EXERCISE OBJECTIVE :: Please reproduce the records between the line holding "Click the Premium button" and the line holding "[x=623, y=43]", inclusive, keeping every line along with its request. Scale each coordinate in the answers by 1.25 and round it to a whole number, with halves going up.

DATA IN THIS EXERCISE ::
=====
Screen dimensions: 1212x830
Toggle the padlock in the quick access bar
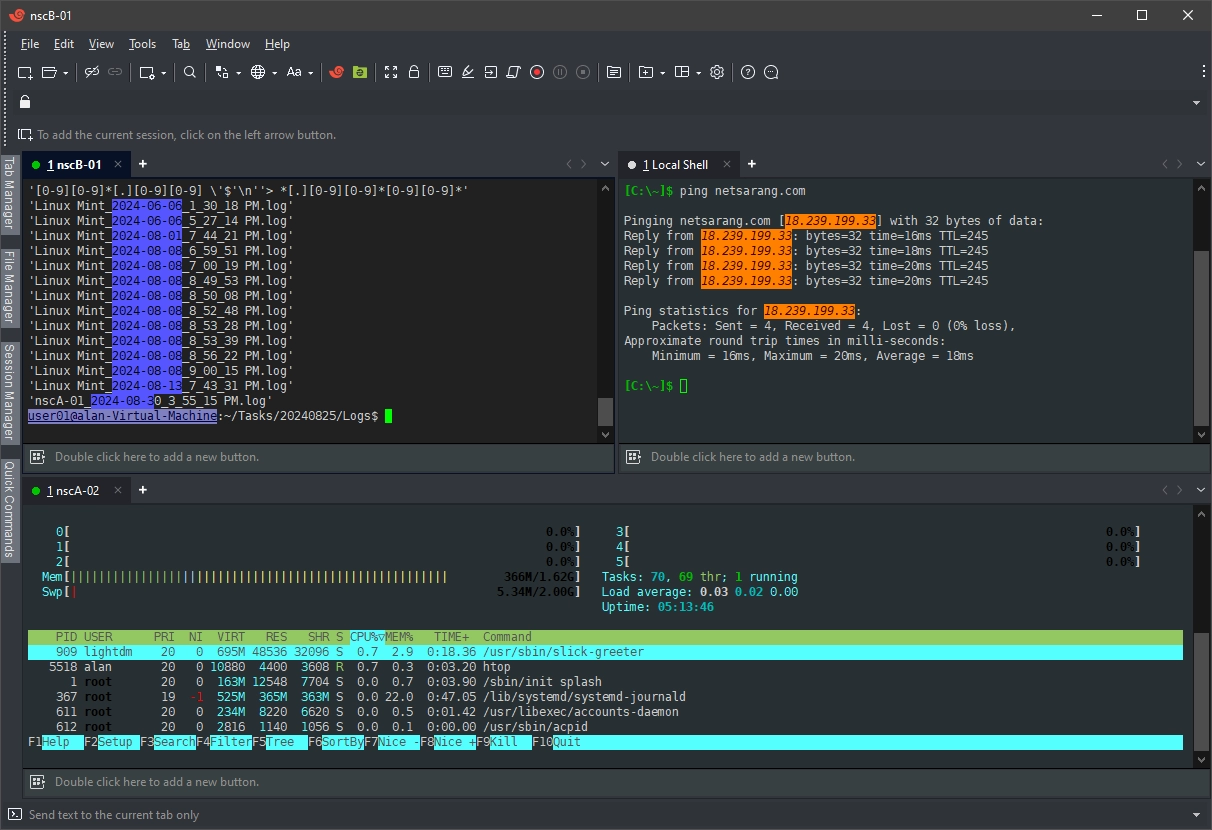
=====
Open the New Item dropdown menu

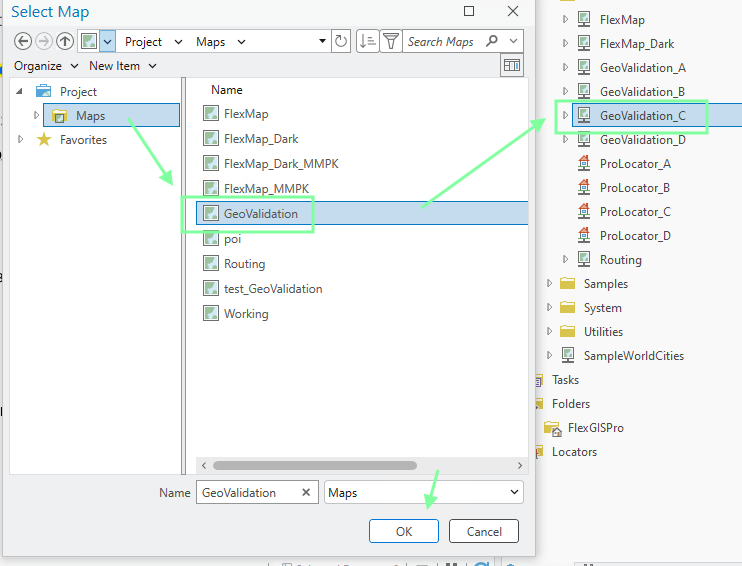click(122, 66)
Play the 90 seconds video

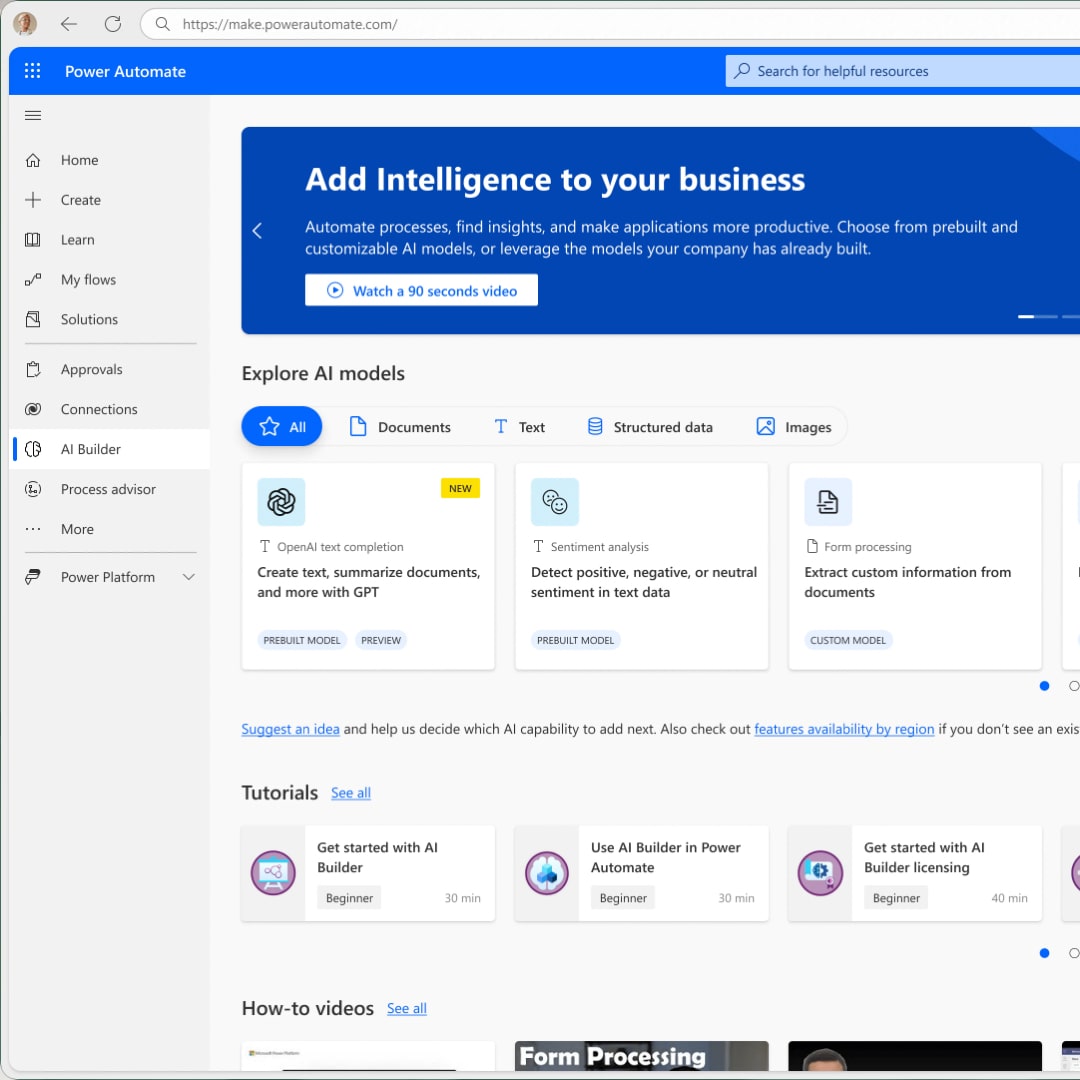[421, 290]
=====
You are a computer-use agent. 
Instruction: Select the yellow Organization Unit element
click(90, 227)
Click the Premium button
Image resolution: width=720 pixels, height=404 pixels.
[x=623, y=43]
=====
SOLVED EXERCISE ::
Click the Premium button
Image resolution: width=720 pixels, height=404 pixels.
[x=779, y=54]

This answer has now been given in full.